Chevron Misleads Investors, Says Amazon Watch
SAN FRANCISCO, March 26 /PRNewswire/ -- The Securities and Exchange Commission (SEC) has been urged to impose a "substantial" sanction on Chevron for misrepresentations to shareholders over a potential $10 billion liability resulting from a class-action environmental lawsuit in the Ecuadorian Amazon.
In a letter to SEC Chairman Christopher Cox, environmental group Amazon Watch said Chevron had told shareholders a "series of falsifications, exaggerations, omissions, and misleading public statements" to downplay its liability in a lawsuit brought by thousands of rainforest residents over what experts say is the worst oil-related disaster on the planet. The full text of the letter can be seen on http://www.chevrontoxico.org.
A court-appointed expert is preparing a damages assessment, which the plaintiffs expect to be more than $10 billion.
"Chevron created an environmental catastrophe in Ecuador and as a result thousands of vulnerable rainforest residents are suffering from dangerous toxic pollution," said Luis Yanza, a representative of the 80 communities and five indigenous groups that brought the lawsuit.

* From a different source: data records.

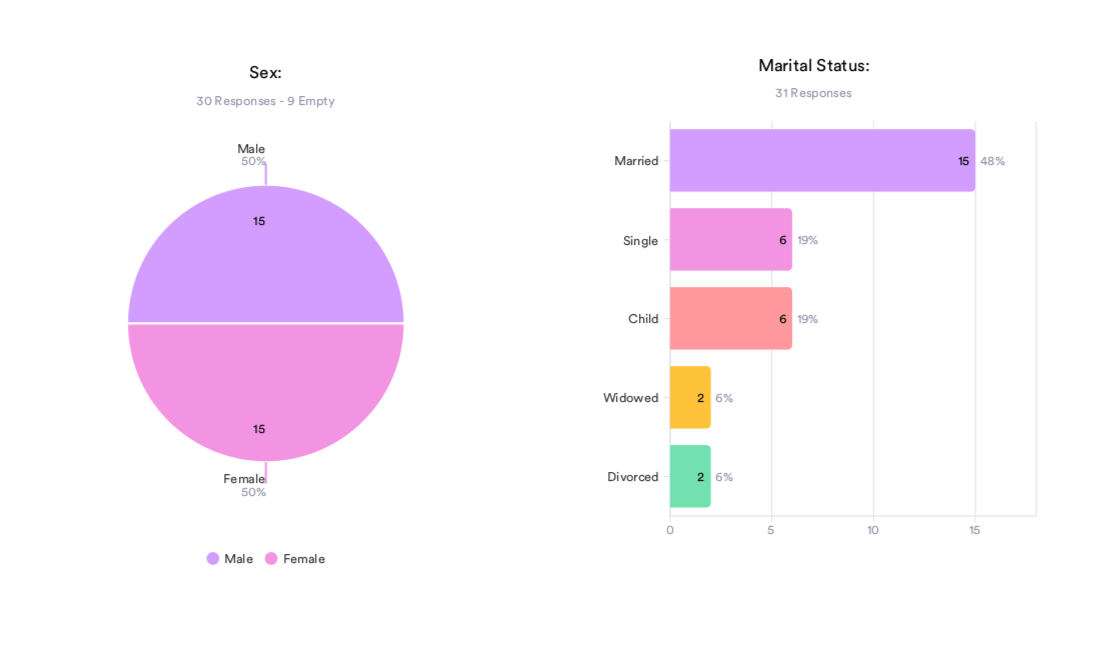Click the green Divorced bar
The image size is (1113, 652).
[x=689, y=477]
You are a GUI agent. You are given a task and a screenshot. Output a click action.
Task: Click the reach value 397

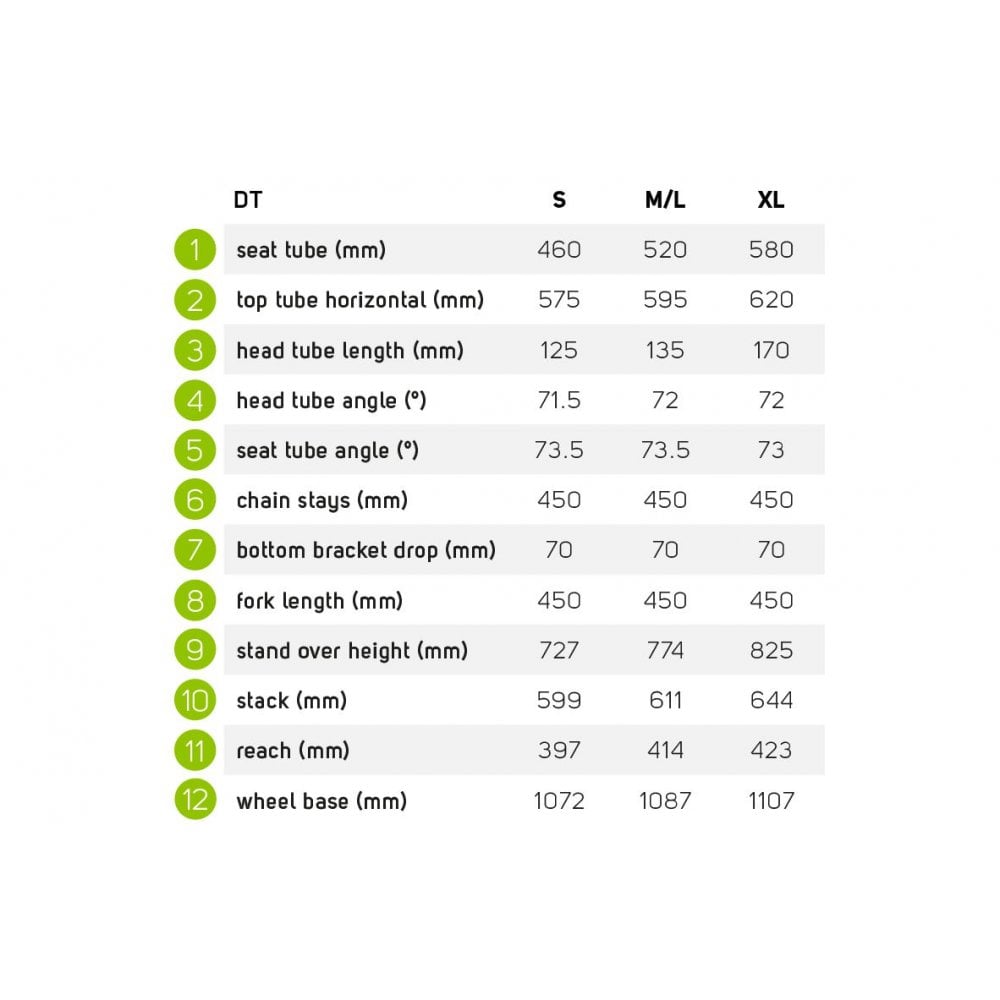tap(559, 750)
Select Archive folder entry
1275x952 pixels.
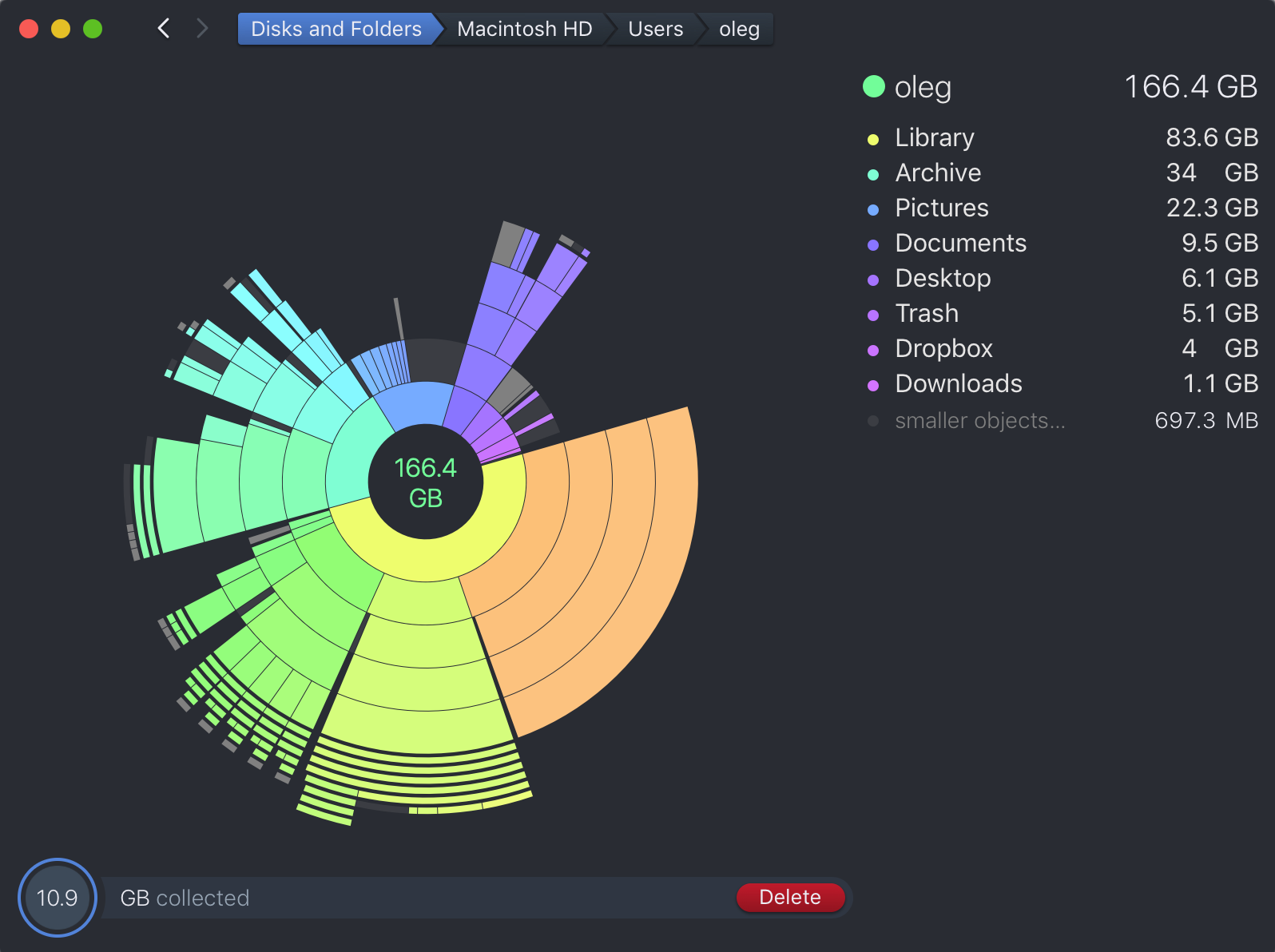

Last month, Chevron conceded to the office of the U.S. Trade Representative that it expects "a near-term unfavorable finding from the Ecuadorian court and potentially enormous ... financial liability," according to a copy of the submission obtained by Amazon Watch. Chevron also said it was the victim of an "unfair" trial, an assertion that the plaintiffs dispute.
Yet Chevron for years has refused to mention this potential liability in its public filings as required by securities law, the group said in the letter. Chevron also placed information on its corporate website that suggests it faces no risk in Ecuador, according to the organization.
"Chevron misleads its shareholders by claiming in public that it has no liability in Ecuador, while in private it claims to face an enormous liability," said Atossa Soltani, Amazon Watch executive director. "Which is it? The SEC must ensure that Chevron tells the truth about its liabilities in public as well as in private discussions."
Expected to conclude this year, the Ecuador lawsuit accuses Chevron of digging close to 1,000 open-air waste pits in the rainforest and filling them with toxic-laden oil sludge that has leeched into the soil and groundwater. The company is also accused of dumping 18 billion gallons of toxic wastewater into rainforest waterways from 1964 to 1990, the years it operated a lucrative oil concession in Ecuador.
Chevron's sub-standard operational practices in Ecuador "threaten the survival of rainforest indigenous groups and can be linked to hundreds of deaths from cancer and other oil-related diseases," said the letter.